In other economic news, the Philadelphia Fed Index for February came in softer than expected at 31.4, vs a prior 38.8 and expectations of a 34.5 reading, according to Informa Global Markets. The orders index came in at 27.8 vs a prior 36.5. Prices were the notable exception to the softening patter, prices paid at 43.7, vs. 35.3, prices received at 18.9, vs. 9.4. The number of workers sank to 12.5. vs. a prior 17.5. These are, of course, still healthy figures, notes Informa - just shy of expectations by a considerable margin. Expectations "remain positive", according to the text.

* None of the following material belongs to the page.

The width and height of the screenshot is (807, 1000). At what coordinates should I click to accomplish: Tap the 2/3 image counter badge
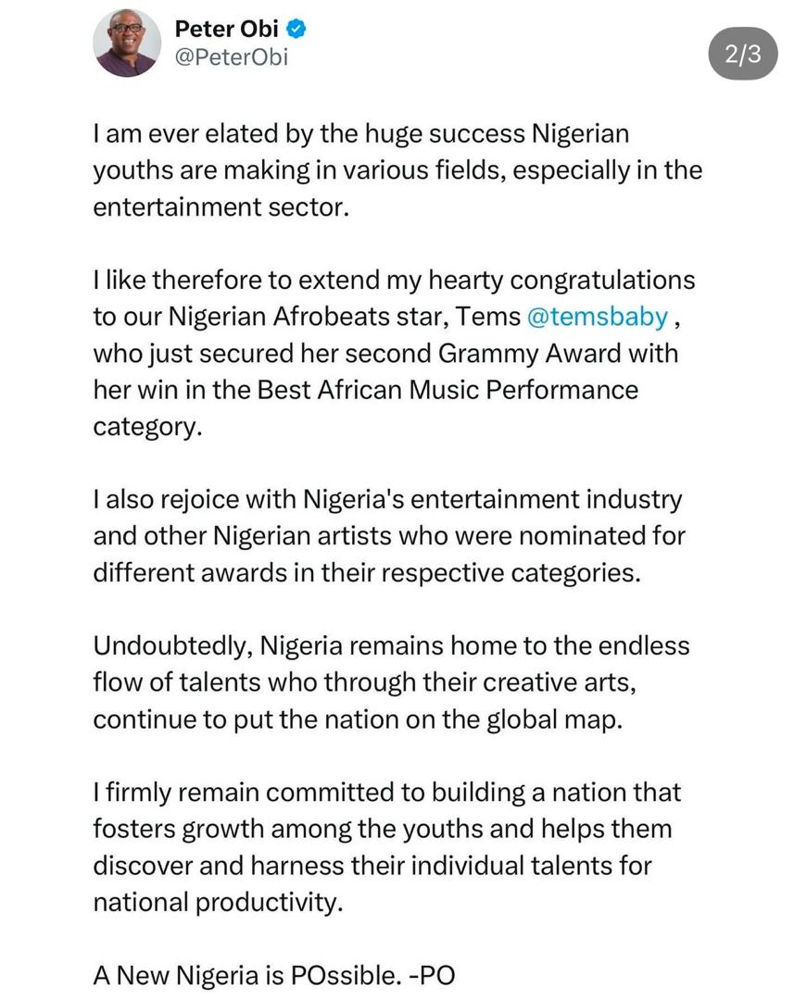(743, 54)
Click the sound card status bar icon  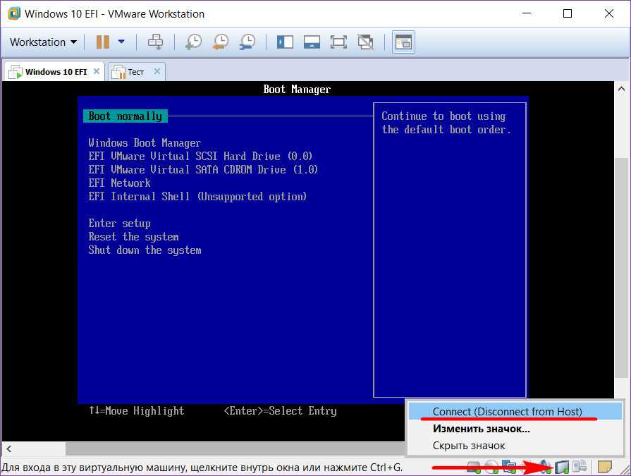[545, 467]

Meanwhile, the index of leading economic indicators climbed 0.5% in January, though gains were rather narrowly based. Over the past six months, the index is up 2.0%, with eight of 10 components showing gains.
In other equities news, retailer Target (TGT) reported profits that topped expectations, fueled by growth at its Target stores and credit card business.

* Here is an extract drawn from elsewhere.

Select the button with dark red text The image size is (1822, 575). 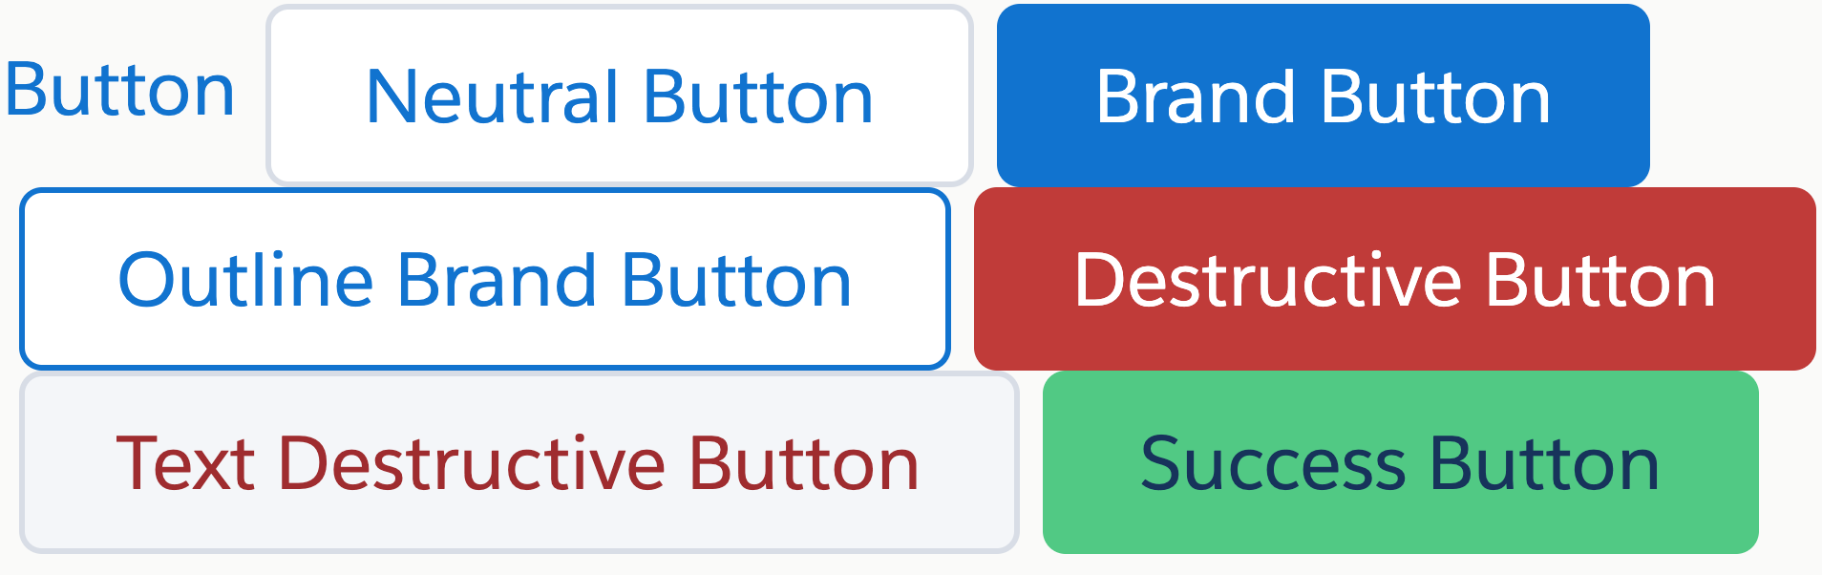519,462
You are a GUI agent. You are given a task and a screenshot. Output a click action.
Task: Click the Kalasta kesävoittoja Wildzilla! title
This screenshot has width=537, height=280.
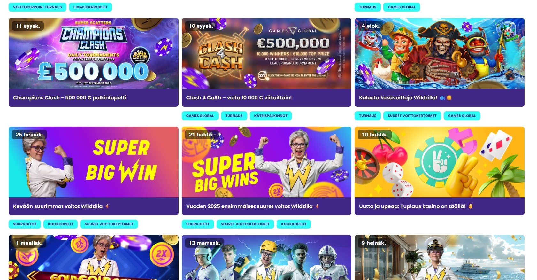(398, 97)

RadioShack (RSH) posted a rise in quarterly profits as the third largest U.S. consumer electronics chain controlled costs and improved gross margins.
Telecom carrier Qwest (Q), which is the subject of an accounting probe, posted a fourth-quarter loss as weak local telephone sales offset strength long-distance and Internet services.
After earlier losses, Treasuries rallied back to end higher in afternoon trading after the release of the weaker than expected Philly Fed data. The lower closing in stocks was also bullish for Treasuries.
European stock markets closed higher on Thursday.
London's Financial Times-Stock Exchange 100 index was up 72.70 points, or 1.64%, to 4,515.60 as January retail sales rose more than expected 0.6% in January after rising 0.8% in December. BHP Billiton was higher as it doubled fiscal second-quarter earnings as China boosted purchases of iron ore. Royal Bank of Scotland was also higher after it said 2003 earnings rose 17%.
In Paris, the CAC 40 rose 50.30 points, or 1.36%, to 3,759.32 as the French current account surplus rose 14% in December as imports fell. 34 CAC stocks were higher, 6 were lower on the turnover of 30,916,000 shares. Retailer Carrefour was higher, boosted by rumors Wal-Mart might make bid for company. Arcelor was also higher after reporting a 2003 profit vs. a loss in 2002.
Germany's DAX index added 46.19 points, or 1.13%, to 4,141.53 on a report German fourth quarter gross domestic rose 0.2%, as expected. 28 DAX stocks were higher, 1 was lower on a turnover of 33,810,000 shares. Hugo Boss was higher as it was expected to report higher earnings. Allianz was higher on the increased sale of subordinated bonds to 1.5 billion euros. Meantime, DaimlerChrysler (DCX) was lower after it said its Chrysler unit an operating loss last year.
Asian markets finished mixed Wednesday. In Japan, the Nikkei 225 index gained 76.99 points, or 0.72%, to 10,753.80. Shinsei Bank attracted robust popularity on the first day of its trading on the main section of the Tokyo Stock Exchange Thursday, with its bid-only prices surging to almost 60% higher than its initial public offering prices.
In Hong Kong, the Hang Seng index eased 61.16 points, or 0.44%, to 13,867.22.